[ÉNONCÉ DU PROBLÈME]
Recopiez intégralement et à l'identique le texte ci-dessous consacré à la sauvegarde des monuments historiques après la guerre, y compris la signature et les notes.

··· PASSAGE REPRODUIT ···

Nous avons essayé d’indiquer dans quel esprit, par quels organes, avertis par quelles expériences et par quelles erreurs, mais aussi outillés de ressources et de moyens d’action plus souples et plus pratiques, nous devons, pour ce qui concerne nos « monumens historiques, » nous préparer aux grandes tâches de l’après-guerre. Les pertes seront irréparables et les deuils trop souvent sans consolation. Gardons-nous au moins d’aggraver par des abandons trop précipités et par un culte sentimental des « ruines, » belles en soi et monitrices de haine, l’œuvre de mort de nos ennemis. Défendons, conservons tout ce que nous pourrons sauver de ce grand passé de la France, qui reste, en dépit de tant de reniemens, de mutilations et de dévastations, l’honneur de notre race et la parure de notre vieille terre… Et que l’on ne dédaigne pas, à l’heure où les décisions suprêmes devront être prises, de convier l’humble bon sens aux conseils de la nation ; il est de bonne race française et digne d’être écouté.


ANDRE MICHEL.

  1. Paris, grand in-4o, 1917 (Laurens, éditeur).
  2. Voyez : La cathédrale Notre-Dame de Paris, notice historique et archéologique, par Marcel Aubert, archiviste paléographe. Paris, Longuet éditeur, 1909.
  3. Voyez la Revue du 1er décembre 1874.

··· EXTRAITS DES LIGNES ···

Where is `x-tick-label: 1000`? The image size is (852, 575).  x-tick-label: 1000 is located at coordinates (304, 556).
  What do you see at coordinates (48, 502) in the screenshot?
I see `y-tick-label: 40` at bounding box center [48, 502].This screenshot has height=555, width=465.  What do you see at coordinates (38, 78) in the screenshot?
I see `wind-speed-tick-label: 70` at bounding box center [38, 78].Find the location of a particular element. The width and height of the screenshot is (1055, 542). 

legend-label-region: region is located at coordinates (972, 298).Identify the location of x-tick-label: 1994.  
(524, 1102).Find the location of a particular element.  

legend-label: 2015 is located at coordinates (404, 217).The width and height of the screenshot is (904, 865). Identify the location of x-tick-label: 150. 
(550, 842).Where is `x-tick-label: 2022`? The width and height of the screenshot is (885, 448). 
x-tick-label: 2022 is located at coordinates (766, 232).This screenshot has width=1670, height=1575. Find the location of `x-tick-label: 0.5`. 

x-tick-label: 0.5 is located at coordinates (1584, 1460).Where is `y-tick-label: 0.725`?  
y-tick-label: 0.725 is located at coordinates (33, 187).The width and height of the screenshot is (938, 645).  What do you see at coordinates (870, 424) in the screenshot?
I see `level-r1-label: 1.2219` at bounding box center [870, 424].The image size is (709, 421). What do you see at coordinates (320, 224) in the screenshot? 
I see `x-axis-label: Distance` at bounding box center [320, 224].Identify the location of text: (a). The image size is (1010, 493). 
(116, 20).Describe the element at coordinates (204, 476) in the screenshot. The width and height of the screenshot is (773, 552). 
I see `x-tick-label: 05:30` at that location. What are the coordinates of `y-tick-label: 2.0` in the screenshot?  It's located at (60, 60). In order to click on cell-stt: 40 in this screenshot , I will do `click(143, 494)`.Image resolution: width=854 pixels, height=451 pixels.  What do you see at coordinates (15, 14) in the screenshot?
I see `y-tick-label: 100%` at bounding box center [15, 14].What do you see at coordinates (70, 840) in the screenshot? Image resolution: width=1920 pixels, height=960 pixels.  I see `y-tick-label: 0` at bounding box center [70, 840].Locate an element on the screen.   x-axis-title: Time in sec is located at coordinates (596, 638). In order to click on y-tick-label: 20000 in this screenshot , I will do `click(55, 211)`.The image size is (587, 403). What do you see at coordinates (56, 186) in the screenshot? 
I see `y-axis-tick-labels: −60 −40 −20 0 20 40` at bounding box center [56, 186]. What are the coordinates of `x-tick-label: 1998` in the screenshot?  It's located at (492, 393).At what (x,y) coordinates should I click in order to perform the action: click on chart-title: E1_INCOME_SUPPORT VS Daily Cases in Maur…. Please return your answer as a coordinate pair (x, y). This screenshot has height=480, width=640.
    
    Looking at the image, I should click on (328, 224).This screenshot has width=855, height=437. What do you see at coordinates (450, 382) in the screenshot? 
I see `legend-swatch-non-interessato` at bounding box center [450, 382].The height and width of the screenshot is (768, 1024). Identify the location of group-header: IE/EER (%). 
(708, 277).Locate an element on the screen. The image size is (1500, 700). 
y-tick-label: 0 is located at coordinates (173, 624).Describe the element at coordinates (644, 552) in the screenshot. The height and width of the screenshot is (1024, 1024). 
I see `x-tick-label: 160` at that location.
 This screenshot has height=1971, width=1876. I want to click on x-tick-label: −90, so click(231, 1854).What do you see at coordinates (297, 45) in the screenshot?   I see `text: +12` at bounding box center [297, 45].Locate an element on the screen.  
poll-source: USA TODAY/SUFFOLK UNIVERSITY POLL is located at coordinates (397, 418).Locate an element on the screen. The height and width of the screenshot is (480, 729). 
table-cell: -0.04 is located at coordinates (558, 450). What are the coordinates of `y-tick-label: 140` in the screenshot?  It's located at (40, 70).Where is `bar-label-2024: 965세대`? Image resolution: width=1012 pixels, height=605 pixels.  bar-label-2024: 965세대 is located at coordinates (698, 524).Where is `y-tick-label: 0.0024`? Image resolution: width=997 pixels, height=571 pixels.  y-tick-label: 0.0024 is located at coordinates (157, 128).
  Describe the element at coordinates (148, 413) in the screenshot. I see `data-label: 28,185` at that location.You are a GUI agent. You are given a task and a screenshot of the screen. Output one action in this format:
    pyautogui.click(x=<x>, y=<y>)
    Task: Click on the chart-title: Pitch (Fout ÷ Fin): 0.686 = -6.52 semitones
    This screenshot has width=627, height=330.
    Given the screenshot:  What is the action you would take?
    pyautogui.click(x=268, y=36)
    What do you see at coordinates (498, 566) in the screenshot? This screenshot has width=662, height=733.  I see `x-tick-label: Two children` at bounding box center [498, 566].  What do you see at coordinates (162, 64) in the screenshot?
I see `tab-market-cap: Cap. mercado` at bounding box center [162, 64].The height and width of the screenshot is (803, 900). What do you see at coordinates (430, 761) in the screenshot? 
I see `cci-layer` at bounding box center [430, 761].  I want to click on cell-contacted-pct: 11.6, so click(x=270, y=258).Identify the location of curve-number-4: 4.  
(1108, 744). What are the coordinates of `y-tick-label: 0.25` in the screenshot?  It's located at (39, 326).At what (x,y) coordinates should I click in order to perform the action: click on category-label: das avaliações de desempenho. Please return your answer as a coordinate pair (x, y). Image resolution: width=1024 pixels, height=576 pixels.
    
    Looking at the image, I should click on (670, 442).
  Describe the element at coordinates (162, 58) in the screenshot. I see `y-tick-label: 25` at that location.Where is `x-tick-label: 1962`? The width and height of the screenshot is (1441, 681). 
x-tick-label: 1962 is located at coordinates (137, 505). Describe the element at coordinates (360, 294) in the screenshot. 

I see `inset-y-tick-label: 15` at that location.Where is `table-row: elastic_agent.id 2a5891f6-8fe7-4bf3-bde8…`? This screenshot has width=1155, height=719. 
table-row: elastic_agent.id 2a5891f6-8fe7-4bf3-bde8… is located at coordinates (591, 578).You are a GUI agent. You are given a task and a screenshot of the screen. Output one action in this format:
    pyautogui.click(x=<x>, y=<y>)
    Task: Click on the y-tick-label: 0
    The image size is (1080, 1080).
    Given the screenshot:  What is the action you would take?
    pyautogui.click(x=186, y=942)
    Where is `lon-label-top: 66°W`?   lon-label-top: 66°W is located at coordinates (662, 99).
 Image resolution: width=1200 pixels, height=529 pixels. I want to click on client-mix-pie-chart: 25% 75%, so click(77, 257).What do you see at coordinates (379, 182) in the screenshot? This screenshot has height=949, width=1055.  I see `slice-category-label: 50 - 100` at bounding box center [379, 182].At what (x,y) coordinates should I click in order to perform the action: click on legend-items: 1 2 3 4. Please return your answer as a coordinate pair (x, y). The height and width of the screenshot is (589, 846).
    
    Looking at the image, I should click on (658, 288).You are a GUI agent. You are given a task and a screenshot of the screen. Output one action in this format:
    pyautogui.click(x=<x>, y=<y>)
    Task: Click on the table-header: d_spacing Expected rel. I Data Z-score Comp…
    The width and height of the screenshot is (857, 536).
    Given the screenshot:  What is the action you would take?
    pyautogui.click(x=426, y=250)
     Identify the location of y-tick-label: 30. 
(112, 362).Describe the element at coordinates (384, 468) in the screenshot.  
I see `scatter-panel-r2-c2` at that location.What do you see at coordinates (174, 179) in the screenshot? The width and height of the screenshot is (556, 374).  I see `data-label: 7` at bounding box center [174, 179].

···

[RÉSULTAT OBTENU]
Nous avons essayé d’indiquer dans quel esprit, par quels organes, avertis par quelles expériences et par quelles erreurs, mais aussi outillés de ressources et de moyens d’action plus souples et plus pratiques, nous devons, pour ce qui concerne nos « monumens historiques, » nous préparer aux grandes tâches de l’après-guerre. Les pertes seront irréparables et les deuils trop souvent sans consolation. Gardons-nous au moins d’aggraver par des abandons trop précipités et par un culte sentimental des « ruines, » belles en soi et monitrices de haine, l’œuvre de mort de nos ennemis. Défendons, conservons tout ce que nous pourrons sauver de ce grand passé de la France, qui reste, en dépit de tant de reniemens, de mutilations et de dévastations, l’honneur de notre race et la parure de notre vieille terre… Et que l’on ne dédaigne pas, à l’heure où les décisions suprêmes devront être prises, de convier l’humble bon sens aux conseils de la nation ; il est de bonne race française et digne d’être écouté.


ANDRE MICHEL.

  1. Paris, grand in-4o, 1917 (Laurens, éditeur).
  2. Voyez : La cathédrale Notre-Dame de Paris, notice historique et archéologique, par Marcel Aubert, archiviste paléographe. Paris, Longuet éditeur, 1909.
  3. Voyez la Revue du 1er décembre 1874.